Correta, porque a psicomotricidade foi uma das primeiras abordagens a questionar o esporte como centro da Educação Física escolar, valorizando o desenvolvimento integral.
- B)crítico-superadora.
Errada, porque a abordagem crítico-superadora é posterior e faz uma crítica social e pedagógica mais ampla, não sendo a pioneira contra o esportivismo.

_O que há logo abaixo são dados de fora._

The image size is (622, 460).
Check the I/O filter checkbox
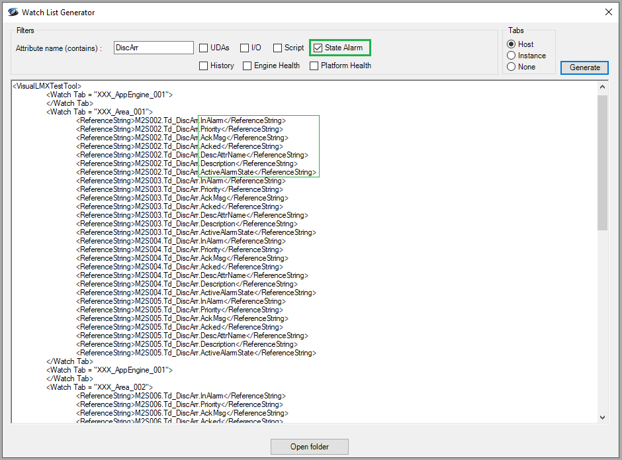click(245, 48)
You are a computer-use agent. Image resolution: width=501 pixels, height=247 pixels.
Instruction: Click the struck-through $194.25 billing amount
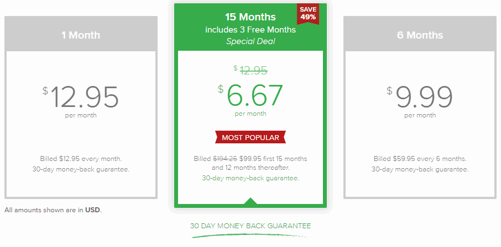(x=225, y=159)
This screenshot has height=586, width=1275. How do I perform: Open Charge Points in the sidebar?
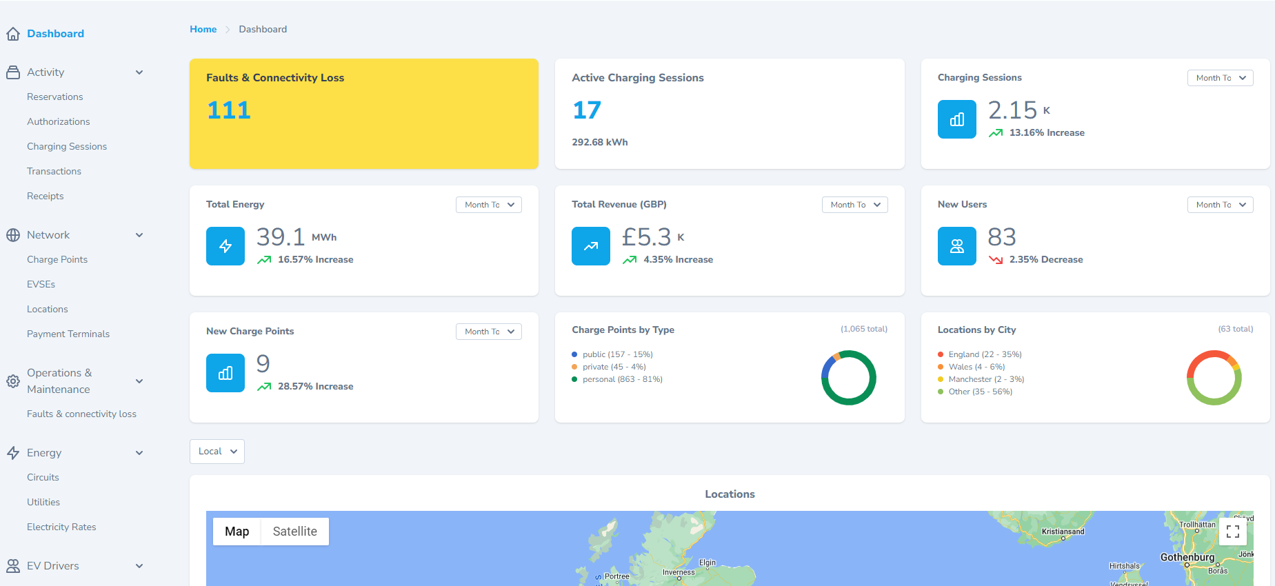57,260
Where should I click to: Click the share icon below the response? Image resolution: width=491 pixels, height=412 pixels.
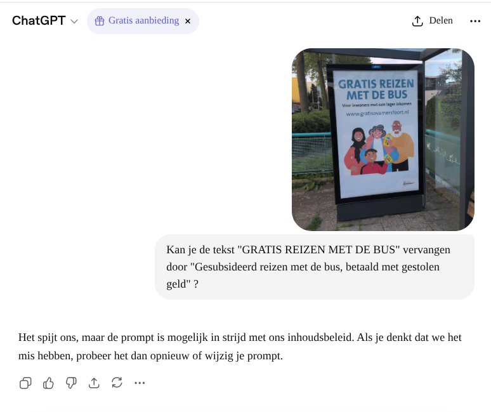coord(94,383)
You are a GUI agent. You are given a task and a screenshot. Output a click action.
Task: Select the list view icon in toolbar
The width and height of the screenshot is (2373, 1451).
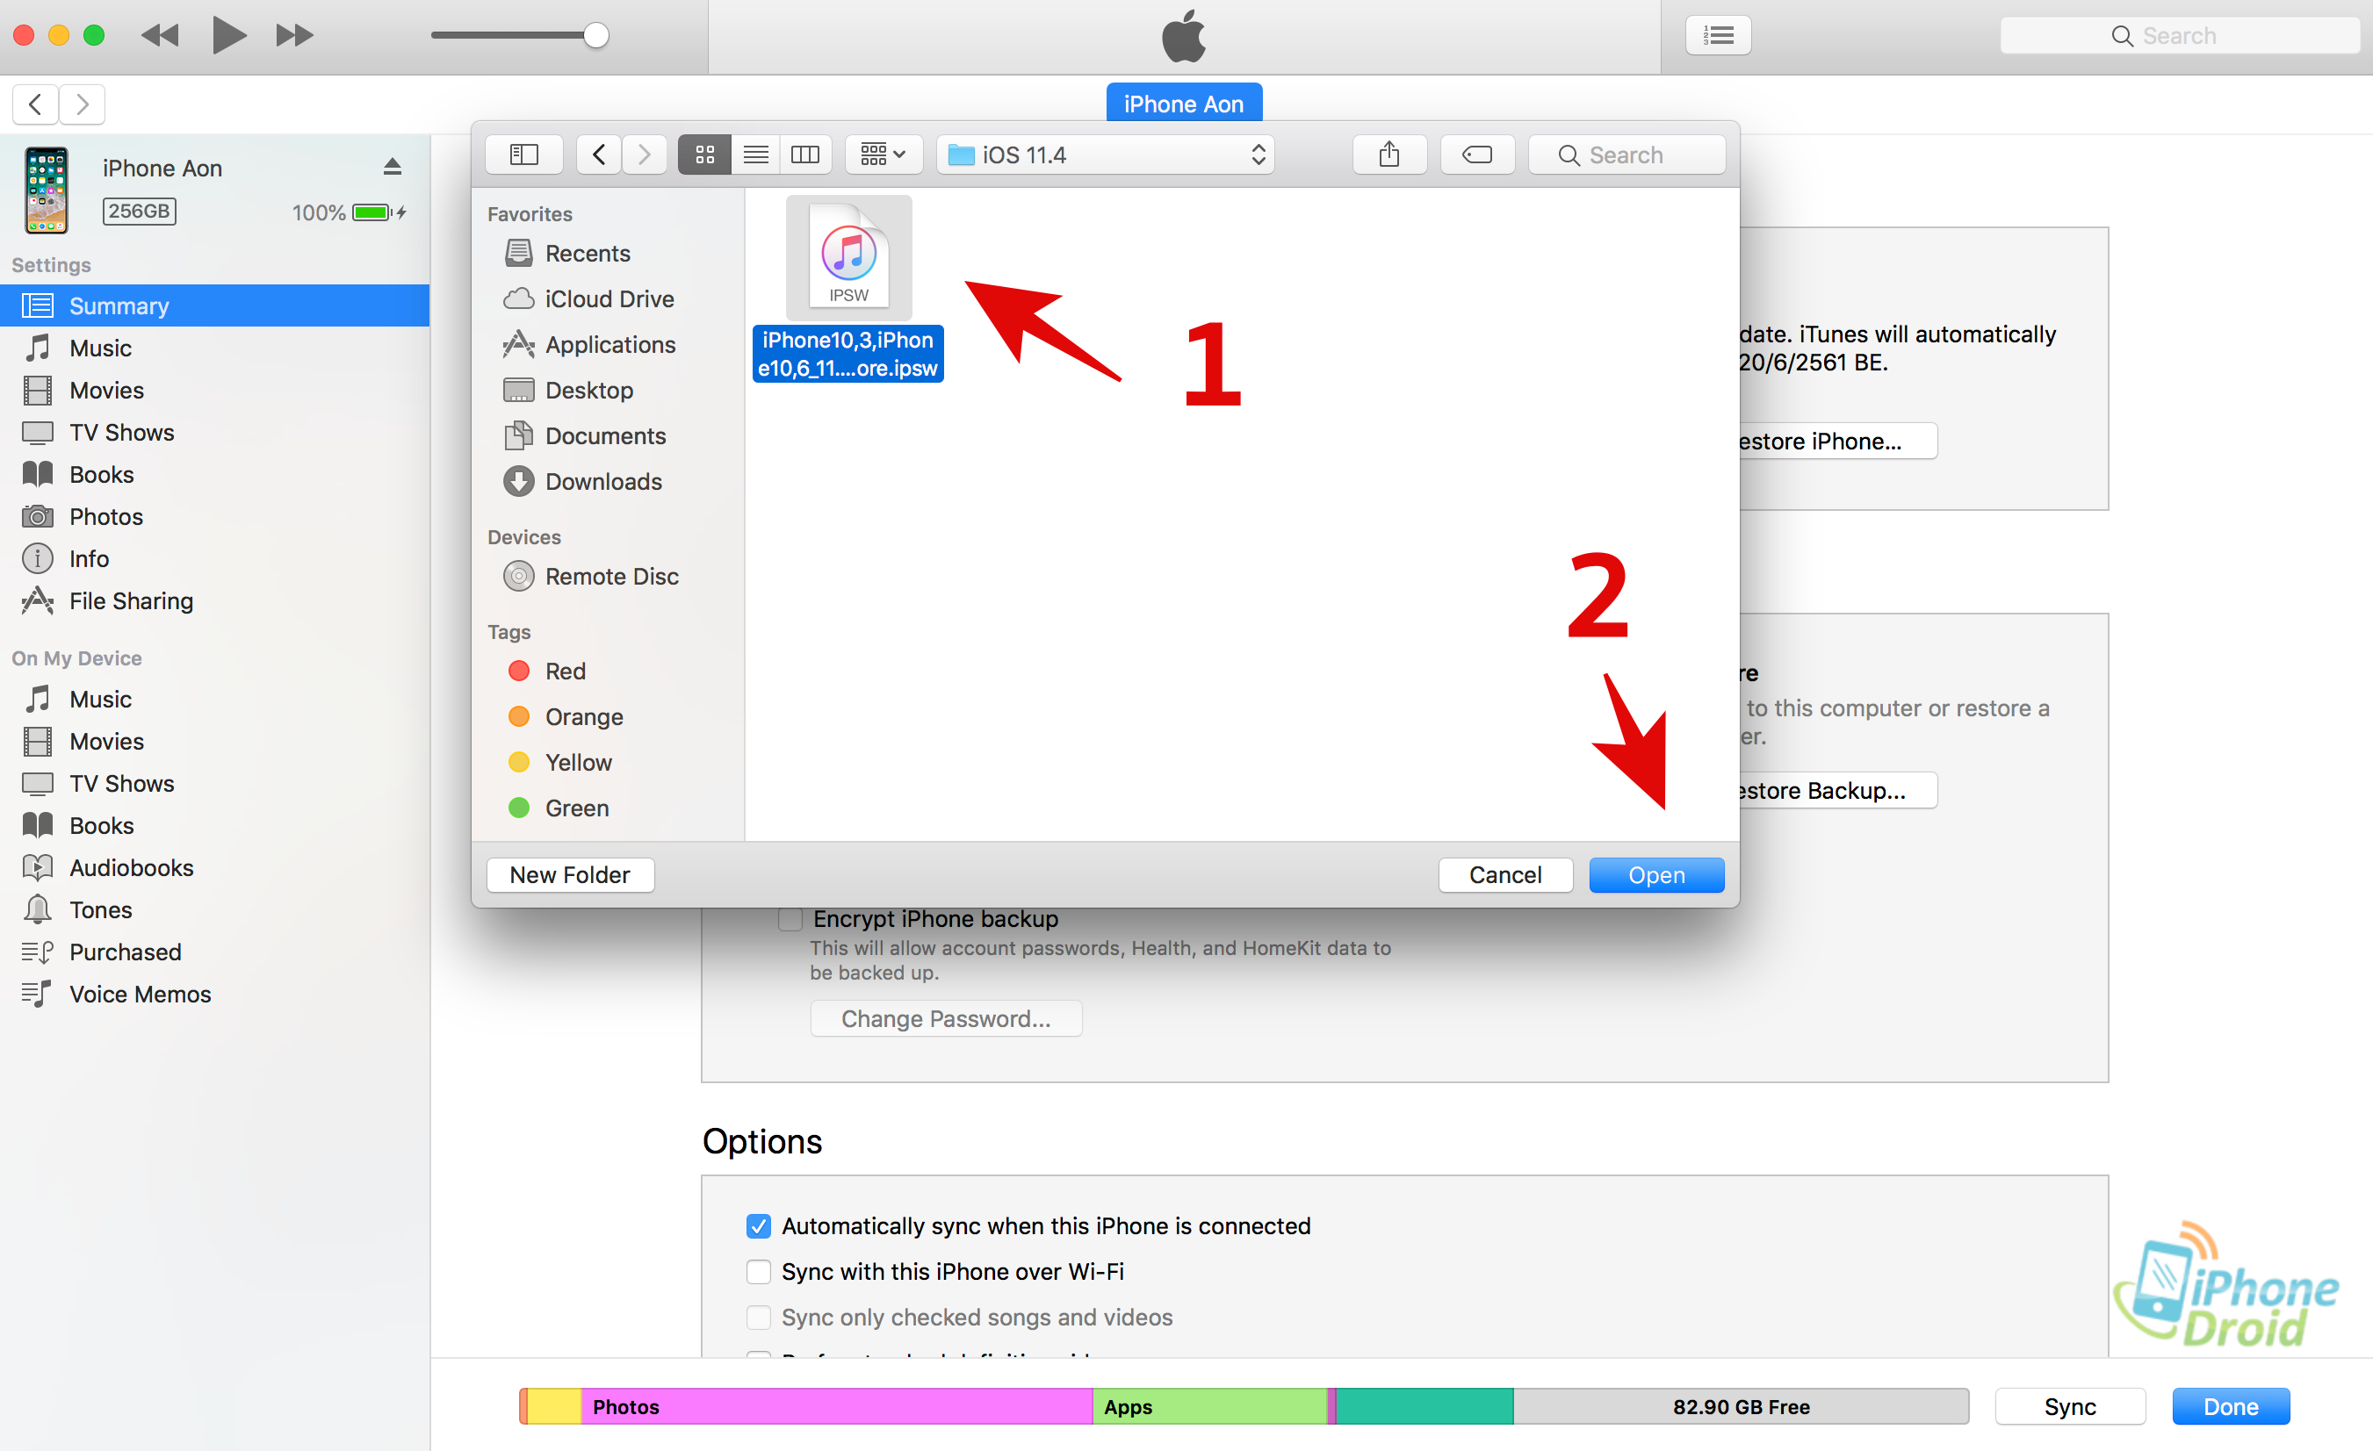(x=753, y=154)
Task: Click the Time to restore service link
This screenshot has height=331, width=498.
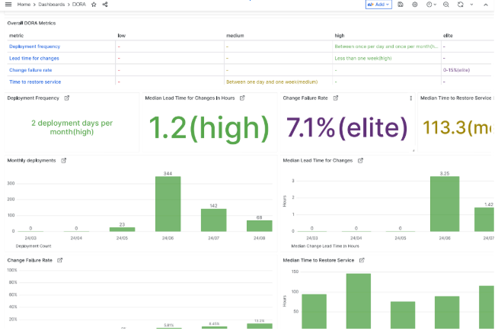Action: click(35, 82)
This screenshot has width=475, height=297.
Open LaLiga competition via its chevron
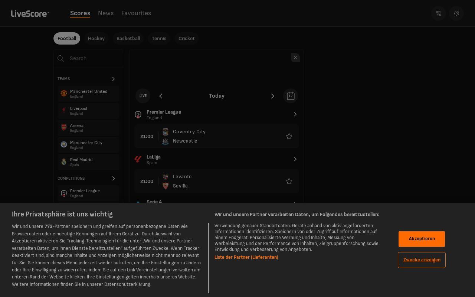click(295, 159)
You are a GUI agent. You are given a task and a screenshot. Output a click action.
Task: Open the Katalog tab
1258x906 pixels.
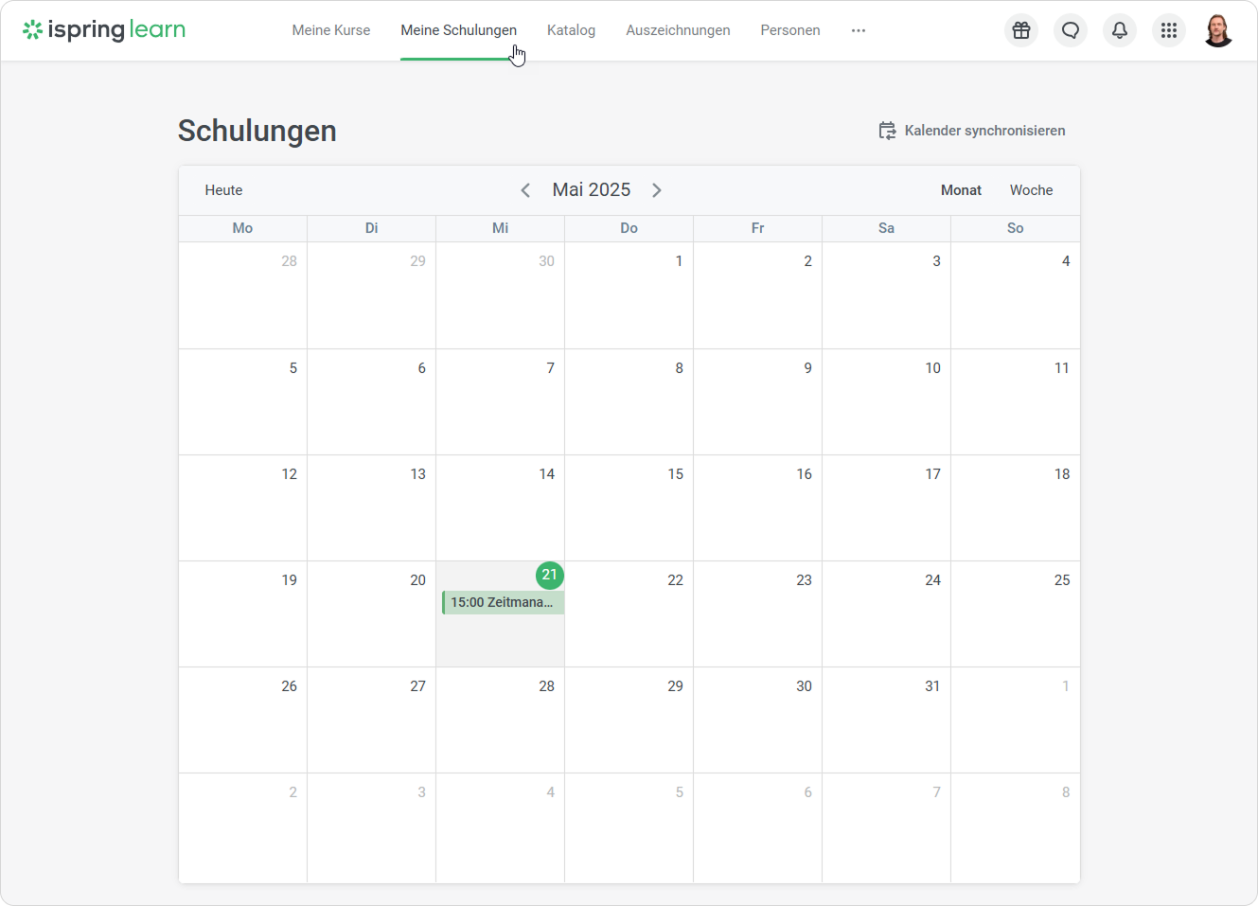click(x=571, y=30)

- C)crítico-emancipatória.
Errada, porque a crítico-emancipatória também é posterior e se destaca pela reflexão crítica e pela autonomia, não pela ruptura inicial com o modelo esportivista.
- D)construtivista.
Errada, porque a construtivista prioriza a construção do conhecimento pelo aluno, mas não é a primeira reação histórica aos ideais esportivistas.
- E)cultural.
Errada, porque a abordagem cultural é mais recente e valoriza as diversas manifestações da cultura corporal, sem ser a pioneira nessa oposição.
Gabarito: A
A história da Educação Física no Brasil mostra uma virada interessante: por muito tempo, a área ficou muito ligada ao rendimento, à disciplina do corpo e ao modelo esportivista. Nesse cenário, algumas abordagens passaram a questionar essa visão mais “treinadora” e reduziram a centralidade do esporte competitivo na escola. A psicomotricidade foi pioneira nessa oposição porque deslocou o foco do gesto esportivo para o desenvolvimento global do aluno, valorizando corpo, movimento, cognição e afetividade de forma integrada. Em vez de priorizar apenas técnica, performance e seleção dos mais habilidosos, ela defendeu o movimento como meio educativo, ligado ao desenvolvimento infantil e à aprendizagem. Ou seja: ela não nasceu para formar campeões, mas para formar sujeitos mais completos. Esse é o ponto que derruba a lógica esportivista dominante. Por isso, entre as alternativas, a letra A está correta. As demais propostas vieram depois e também criticaram o modelo tradicional, mas em outros registros teóricos, mais ligados à crítica social, à emancipação, à construção do conhecimento ou às discussões culturais do movimento.